(WRITTEN TASKS):
1. In the SEC update, on what date did the Securities and Exchange Commission propose the amendments to Form ADV and Rule 204-2?
2. Do these statements agree with the SEC update? Give yes or no for each, and quote the words that settle it. (a) The proposed amendments would expand advisers' recordkeeping obligations for performance calculations. (b) The SEC's staff gave the no-action relief on umbrella registration in 2015. (c) The proposed Form ADV amendments include three important changes.
3. Write the next part of the SEC update on the proposed Form ADV and recordkeeping changes, starting after its last sentence.

(TEXT PROVIDED):
-------------------------

SEC Proposes Changes to Form ADV & Recordkeeping Requirements
Investment Management Update
Date: June 08, 2015
On May 20, 2015, the Securities and Exchange Commission (SEC) proposed amendments to Form ADV and Rule 204-2 under the Investment Advisers Act of 1940, as amended (Advisers Act).1 The proposed amendments would require investment advisers to provide additional information on Form ADV and expand their recordkeeping obligations with respect to performance calculations and performance-related communications.
The proposed amendments to Form ADV include three important changes intended to assist the SEC in gathering additional information to better understand the risk profile of investment advisers and the advisory industry. The amendments would add questions requiring an investment adviser to report additional information on its separately managed account clients and other facets of its advisory business. The amendments also would codify no-action relief provided by the SEC’s staff in 2012 with respect to the registration process for private fund adviser entities operating as a single advisory business, commonly referred to as “umbrella registration.”

-------------------------

(DATA SEGMENT):
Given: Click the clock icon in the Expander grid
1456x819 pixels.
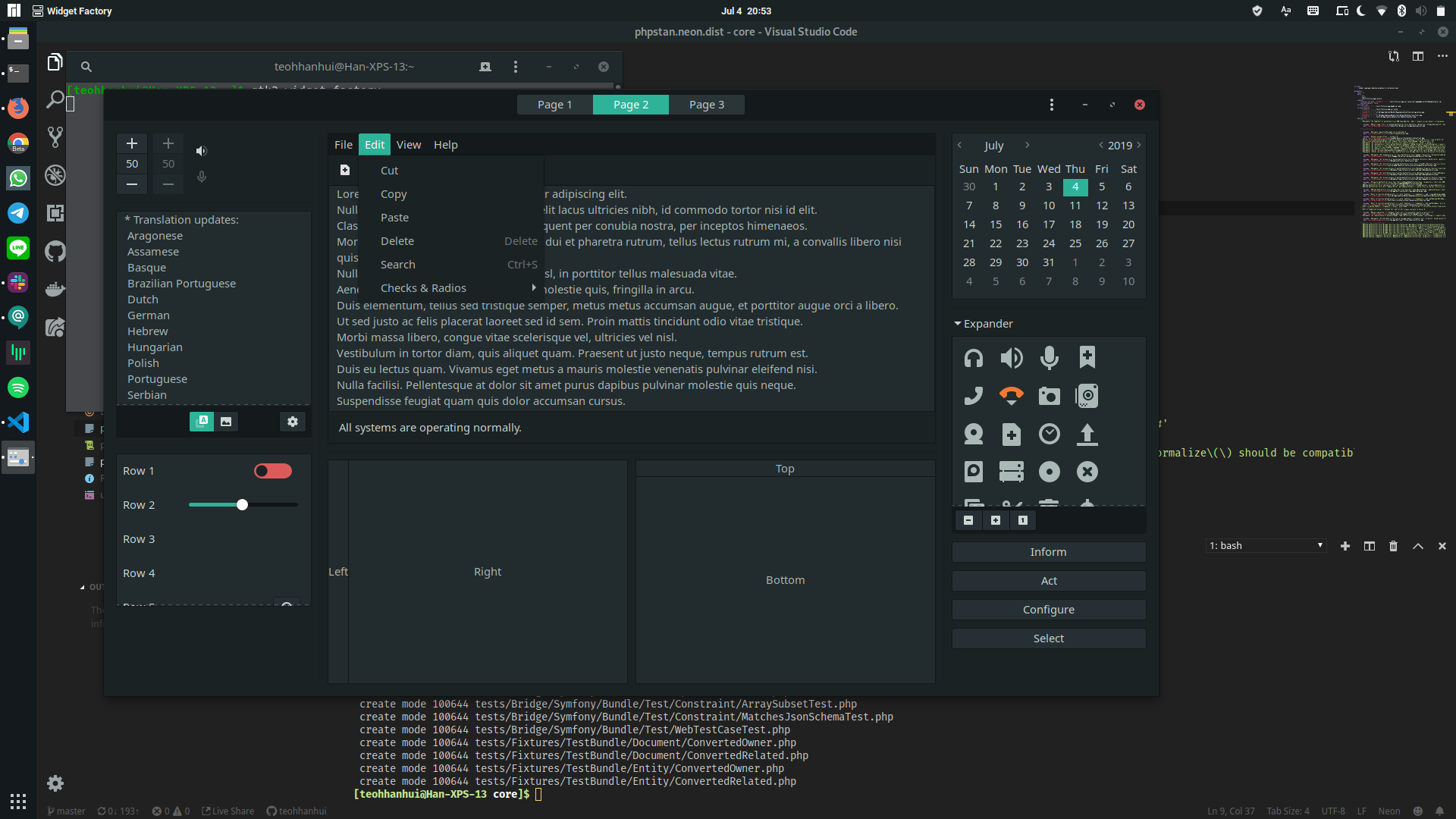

-------------------------

(RESPONSES TO THE EXERCISE):
1. May 20, 2015.

2.
(a) Yes: "expand their recordkeeping obligations with respect to performance calculations and performance-related communications"
(b) No: "no-action relief provided by the SEC’s staff in 2012"
(c) Yes: "The proposed amendments to Form ADV include three important changes"

3.
Separately Managed Accounts
Under the proposed amendments, an investment adviser would be required to report more specific information on its separately managed accounts (SMAs).2 Investment advisers would be required to identify each custodian that holds more than 10 percent of the investment adviser’s regulatory assets under management (RAUM) attributable to SMAs and the amount of SMA assets held by each such custodian. The amount and types of other information that would be required to be reported is based on the adviser’s RAUM attributable to SMAs:
- Up to $150 million. Such advisers would need to report the approximate percentage of SMA assets invested in each of 10 broad asset categories.3 This information would need to be provided annually as of the end of the adviser’s fiscal year.
- $150 million to $10 billion. Such advisers would have to provide the information above, as well as identify the use of derivatives and borrowings in SMAs. They would also have to report the number of accounts that correspond to certain categories of gross notional exposure4 and the weighted average amount of borrowings (as a percentage of net asset value) in accounts with a net asset value of at least $10 million. This information would need to be provided annually as of the end of the adviser’s fiscal year.
- $10 billion or more. Such advisers would have to provide all of the information described above, as well as the weighted average gross notional value of derivatives (as a percentage of the net asset value) in six different categories of derivatives.5 This information would need to be provided annually, as of both the midpoint of the adviser’s fiscal year and as of its end.
Investment Advisory Business
In addition to the SMA data, the proposal would also amend Part 1A of Form ADV to collect additional information about an adviser and its clients. Advisers would also need to disclose:
- Web addresses of the adviser’s social media accounts (such as Twitter, LinkedIn and Facebook). The SEC also asked for comment as to whether it should require reporting of information regarding individual employees’ use of social media for business purposes, which could have implications regarding SEC scrutiny of whether such use complies with applicable advertising restrictions under the Advisers Act.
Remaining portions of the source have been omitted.